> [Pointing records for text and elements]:

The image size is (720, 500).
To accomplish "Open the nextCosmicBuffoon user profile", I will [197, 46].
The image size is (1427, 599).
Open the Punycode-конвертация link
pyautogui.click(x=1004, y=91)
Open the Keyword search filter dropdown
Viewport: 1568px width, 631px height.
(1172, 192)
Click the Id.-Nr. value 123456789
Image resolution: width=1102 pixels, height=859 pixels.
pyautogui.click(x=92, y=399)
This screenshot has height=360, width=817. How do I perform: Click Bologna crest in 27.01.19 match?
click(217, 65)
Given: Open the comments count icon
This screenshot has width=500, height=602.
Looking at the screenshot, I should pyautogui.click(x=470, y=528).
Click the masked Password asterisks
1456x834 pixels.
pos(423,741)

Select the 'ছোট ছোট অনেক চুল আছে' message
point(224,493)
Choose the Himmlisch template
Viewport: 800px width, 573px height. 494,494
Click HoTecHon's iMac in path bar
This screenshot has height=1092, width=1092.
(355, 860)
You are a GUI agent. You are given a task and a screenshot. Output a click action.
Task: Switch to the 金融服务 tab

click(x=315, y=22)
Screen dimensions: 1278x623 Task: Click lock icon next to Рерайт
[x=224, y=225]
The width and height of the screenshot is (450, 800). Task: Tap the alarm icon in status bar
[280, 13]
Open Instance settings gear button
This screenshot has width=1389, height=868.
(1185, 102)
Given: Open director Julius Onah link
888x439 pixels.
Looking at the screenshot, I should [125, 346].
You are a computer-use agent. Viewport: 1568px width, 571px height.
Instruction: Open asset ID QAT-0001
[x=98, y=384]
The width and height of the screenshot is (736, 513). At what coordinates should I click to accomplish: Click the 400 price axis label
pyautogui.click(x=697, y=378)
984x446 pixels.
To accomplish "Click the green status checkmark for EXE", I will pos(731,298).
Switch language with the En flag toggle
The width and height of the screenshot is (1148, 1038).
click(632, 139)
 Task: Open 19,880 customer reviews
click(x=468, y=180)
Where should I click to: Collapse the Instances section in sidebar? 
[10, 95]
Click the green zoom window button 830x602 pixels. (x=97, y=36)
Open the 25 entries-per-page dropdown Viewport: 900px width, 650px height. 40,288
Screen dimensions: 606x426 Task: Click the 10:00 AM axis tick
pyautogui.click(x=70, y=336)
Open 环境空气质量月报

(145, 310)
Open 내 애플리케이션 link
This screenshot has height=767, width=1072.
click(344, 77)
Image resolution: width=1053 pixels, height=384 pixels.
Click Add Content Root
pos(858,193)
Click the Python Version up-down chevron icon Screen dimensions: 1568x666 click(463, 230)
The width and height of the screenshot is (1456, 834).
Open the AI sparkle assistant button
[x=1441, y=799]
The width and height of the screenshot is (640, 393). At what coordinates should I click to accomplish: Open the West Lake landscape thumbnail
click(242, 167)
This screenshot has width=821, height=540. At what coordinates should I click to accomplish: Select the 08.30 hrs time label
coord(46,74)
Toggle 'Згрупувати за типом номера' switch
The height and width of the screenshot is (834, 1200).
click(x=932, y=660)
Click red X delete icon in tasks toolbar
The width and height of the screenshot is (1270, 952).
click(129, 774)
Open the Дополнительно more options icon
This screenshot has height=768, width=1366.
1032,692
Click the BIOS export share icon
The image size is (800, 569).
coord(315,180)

> [What to produce]: Arrange the data as a Markdown table with the columns "Row" and "Line," starting at the line that contains "Task: Open 19,880 customer reviews" and running through the end of the data. Number each row and leave out blank lines.

> [Answer to this problem]:
| Row | Line |
|---|---|
| 1 |  Task: Open 19,880 customer reviews |
| 2 | click(x=468, y=180) |
| 3 | Where should I click to: Collapse the Instances section in sidebar?  |
| 4 | [10, 95] |
| 5 | Click the green zoom window button 830x602 pixels. (x=97, y=36) |
| 6 | Open the 25 entries-per-page dropdown Viewport: 900px width, 650px height. 40,288 |
| 7 | Screen dimensions: 606x426 Task: Click the 10:00 AM axis tick |
| 8 | pyautogui.click(x=70, y=336) |
| 9 | Open 环境空气质量月报 |
| 10 | (145, 310) |
| 11 | Open 내 애플리케이션 link |
| 12 | This screenshot has height=767, width=1072. |
| 13 | click(344, 77) |
| 14 | Image resolution: width=1053 pixels, height=384 pixels. |
| 15 | Click Add Content Root |
| 16 | pos(858,193) |
| 17 | Click the Python Version up-down chevron icon Screen dimensions: 1568x666 click(463, 230) |
| 18 | The width and height of the screenshot is (1456, 834). |
| 19 | Open the AI sparkle assistant button |
| 20 | [x=1441, y=799] |
| 21 | The width and height of the screenshot is (640, 393). At what coordinates should I click to accomplish: Open the West Lake landscape thumbnail |
| 22 | click(242, 167) |
| 23 | This screenshot has width=821, height=540. At what coordinates should I click to accomplish: Select the 08.30 hrs time label |
| 24 | coord(46,74) |
| 25 | Toggle 'Згрупувати за типом номера' switch |
| 26 | The height and width of the screenshot is (834, 1200). |
| 27 | click(x=932, y=660) |
| 28 | Click red X delete icon in tasks toolbar |
| 29 | The width and height of the screenshot is (1270, 952). |
| 30 | click(129, 774) |
| 31 | Open the Дополнительно more options icon |
| 32 | This screenshot has height=768, width=1366. |
| 33 | 1032,692 |
| 34 | Click the BIOS export share icon |
| 35 | The image size is (800, 569). |
| 36 | coord(315,180) |